Euro zone unemployment hits 10-year high in May
LONDON — Unemployment in the 16 countries that use the euro spiked to a ten-year high in May, reinforcing concerns any recovery will take time now that more than 15 million people are out of work.
Eurostat, the statistics office of the EU, said Thursday the seasonally-adjusted unemployment rate for the euro zone in May stood at 9.5 percent of the work force, up from April’s 9.3 percent. It said just over 15 million people were unemployed in May, up 273,000 on April’s figure.
The increase was expected in the markets in light of the ongoing fall in output across Europe — in the first quarter of 2009, the euro zone economy saw output plunge by 2.5 percent as the global recession hit the industrial sector in particular.
The unemployment rate was at its highest level since May 1999.
Spain is the euro zone’s biggest casualty. Its jobless rate rose to 18.7 percent in May from 18 percent in April.
The lowest unemployment rate in the euro zone was in the Netherlands where only 3.2 percent of the working population were without a job in May, and Austria, where only 4.3 percent were jobless.
The unemployment rate in Germany, Europe’s biggest economy, was unchanged at 7.7 percent in May.
Unemployment is a lagging indicator, so the number of jobless will likely continue to rise for a while even when the recession officially ends. Recent economic releases have stoked hopes that the euro zone may start to see some sort of recovery towards the end of the year but that high unemployment levels will continue to weigh on consumption and sentiment.
“Given that labor market developments tend to lag behind those in the wider economy, unemployment almost certainly has considerably further to rise,” said Jennifer McKeown, European economist at Capital Economics. Mckeown said she expects euro zone unemployment to hit 12 percent next year, the level many people think the U.S. will hit too.
The unemployment news comes just hours ahead of the European Central Bank’s latest interest rate decision. Though the rate-setting governing council is set to keep its benchmark rate unchanged at the record low of 1 percent, its president Jean-Claude Trichet is expected to note the recent improving economic signals though maintaining his view that recovery will take time.
Including the eleven countries that don’t use the euro but are in the EU, such as Britain and Sweden, the unemployment rate rose to 8.9 percent in May from 8.7 percent in the previous month. May’s rate was the highest since June 2005.
The EU-wide rate has been swelled by the Baltic countries, which are in a deep recession following the collapse of debt-fueled economic boom. Latvia, whose economy slumped by a staggering 18 percent year-on-year in the first quarter, saw its unemployment rate, climb to 16.3 percent in May from 15.3 percent in April.
Thursday’s European unemployment figures will be followed by June figures for the United States.

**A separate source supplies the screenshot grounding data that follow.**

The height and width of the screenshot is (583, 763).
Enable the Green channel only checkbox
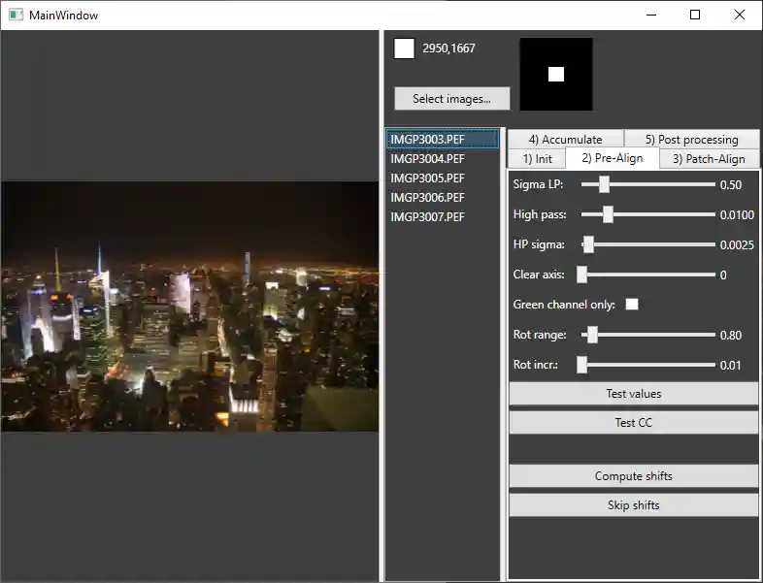click(632, 305)
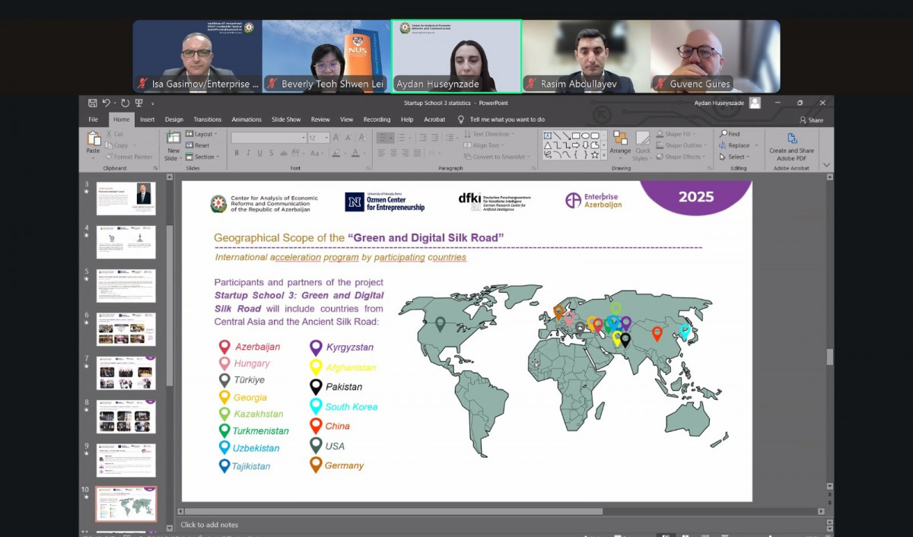The width and height of the screenshot is (913, 537).
Task: Click the Arrange icon in Drawing group
Action: point(620,139)
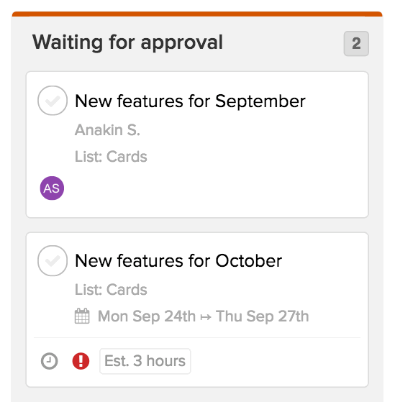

Analysts expect June’s U.S. unemployment rate to rise around 0.3 of a percentage point to 9.7 percent and that another 400,000 jobs were lost during the month. Though still high, the job losses are way down on the numbers recorded earlier in the year. That improving trend was evident in a survey Wednesday from the ADP private payrolls firm, which showed that private sector employment fell by 473,000 in June, down on the 532,000 jobs shed in May.
Elsewhere, Eurostat said the industrial producer price index — a broad gauge of price pressures within industry — fell by 0.2 percent in the euro zone in May from the previous month and by 0.4 percent across the EU as a whole.
On a year-on-year basis, industrial prices were down 5.8 percent in the euro zone and by 5.7 percent in the EU.
Capital Economics’ McKeown said the unemployment and producer price data have combined to stoke renewed fears about a damaging deflationary spiral of falling prices, that may require the European Central Bank to do more to stoke the economy. Higher unemployment tends to reduce the bargaining power of those in work, causing wage pressures to ease. It also cuts into consumption.
“While the ECB seems unlikely to cut interest rates or announce new unconventional measures today, bolder policy support might be needed in future,” she said.